Globally, a staggering quantity of food is wasted. It is estimated that around 14% of food produced is lost between harvest and retail, while an estimated 17% of total global food production is wasted from retail to the fork, with final consumption accounting for most of this waste (FAO, 2021). In the recently published Food Waste Index Report 2021 (UNEP, 2021) it is estimated that 931 million tons of food waste are generated annually from retailers, households and the food service industry, of which nearly 570 million tons occur at the household level. Of course, these numbers are exactly what they are stated to be: estimates.
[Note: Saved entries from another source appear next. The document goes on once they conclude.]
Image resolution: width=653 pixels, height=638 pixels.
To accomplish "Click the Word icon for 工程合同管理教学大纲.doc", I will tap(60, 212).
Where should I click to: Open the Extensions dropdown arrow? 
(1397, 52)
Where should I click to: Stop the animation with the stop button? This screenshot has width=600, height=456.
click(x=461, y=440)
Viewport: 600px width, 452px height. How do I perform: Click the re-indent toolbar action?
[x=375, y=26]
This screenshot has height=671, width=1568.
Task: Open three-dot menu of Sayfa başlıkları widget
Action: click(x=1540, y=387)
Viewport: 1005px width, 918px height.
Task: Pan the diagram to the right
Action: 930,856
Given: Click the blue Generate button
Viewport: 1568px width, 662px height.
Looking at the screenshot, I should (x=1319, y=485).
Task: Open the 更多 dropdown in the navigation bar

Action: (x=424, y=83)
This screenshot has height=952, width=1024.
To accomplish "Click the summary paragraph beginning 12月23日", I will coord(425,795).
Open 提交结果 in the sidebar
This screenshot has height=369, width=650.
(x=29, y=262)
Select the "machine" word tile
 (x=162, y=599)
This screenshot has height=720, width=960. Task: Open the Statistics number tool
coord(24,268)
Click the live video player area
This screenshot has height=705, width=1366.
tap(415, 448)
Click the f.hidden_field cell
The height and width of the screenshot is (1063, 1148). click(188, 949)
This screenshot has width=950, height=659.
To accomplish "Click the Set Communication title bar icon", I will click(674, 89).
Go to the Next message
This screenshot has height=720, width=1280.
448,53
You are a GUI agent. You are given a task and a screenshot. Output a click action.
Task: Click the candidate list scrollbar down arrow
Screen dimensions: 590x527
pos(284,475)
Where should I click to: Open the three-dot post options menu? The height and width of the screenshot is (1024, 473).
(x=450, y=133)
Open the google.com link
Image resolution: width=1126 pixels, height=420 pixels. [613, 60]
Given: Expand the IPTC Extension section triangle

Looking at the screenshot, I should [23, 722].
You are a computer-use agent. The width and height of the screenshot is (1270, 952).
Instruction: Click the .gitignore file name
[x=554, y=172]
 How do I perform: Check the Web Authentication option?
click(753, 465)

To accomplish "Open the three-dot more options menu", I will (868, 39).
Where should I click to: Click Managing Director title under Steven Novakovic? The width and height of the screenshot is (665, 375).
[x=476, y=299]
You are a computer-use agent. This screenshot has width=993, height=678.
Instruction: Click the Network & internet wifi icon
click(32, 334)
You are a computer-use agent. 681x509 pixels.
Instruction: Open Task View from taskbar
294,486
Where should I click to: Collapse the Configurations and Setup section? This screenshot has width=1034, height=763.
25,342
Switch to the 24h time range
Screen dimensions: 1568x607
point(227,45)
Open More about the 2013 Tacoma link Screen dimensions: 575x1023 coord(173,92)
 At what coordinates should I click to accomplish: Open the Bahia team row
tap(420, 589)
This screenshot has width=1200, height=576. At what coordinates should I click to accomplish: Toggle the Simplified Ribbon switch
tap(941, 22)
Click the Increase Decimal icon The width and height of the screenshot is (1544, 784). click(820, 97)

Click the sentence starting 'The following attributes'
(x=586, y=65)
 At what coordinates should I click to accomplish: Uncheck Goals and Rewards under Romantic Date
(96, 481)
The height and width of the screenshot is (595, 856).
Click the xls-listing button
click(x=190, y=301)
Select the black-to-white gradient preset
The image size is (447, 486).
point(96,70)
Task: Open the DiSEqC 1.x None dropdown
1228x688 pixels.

Despite the increasing number of studies and body of research (Van Der Werf and Gilliland, 2017), primary data remain limited and mainly confined in a small number of developed countries and are obtained by highly diverse methods of acquisition that are not directly comparable. In some areas of the world, such as the EU, this is expected to improve, as countries have the legal obligation to specifically submit national reports on food waste generation by food supply chain stage, starting from 2022 for the 2020 reference year. This will not improve our estimates for other parts of the world with different socioeconomic characteristics or just different food consumption attitudes.

However, what is more important is that globally a wide variety of stakeholders are undertaking initiatives and actions to reduce food waste that can be avoided, donate surplus food to those in need and find better and higher-value uses for the inedible parts of foodstuffs (Abeliotis et al., 2019; Giamouri et al., 2021; Paßlack et al., 2021; Schinkel, 2019; Wong et al., 2020).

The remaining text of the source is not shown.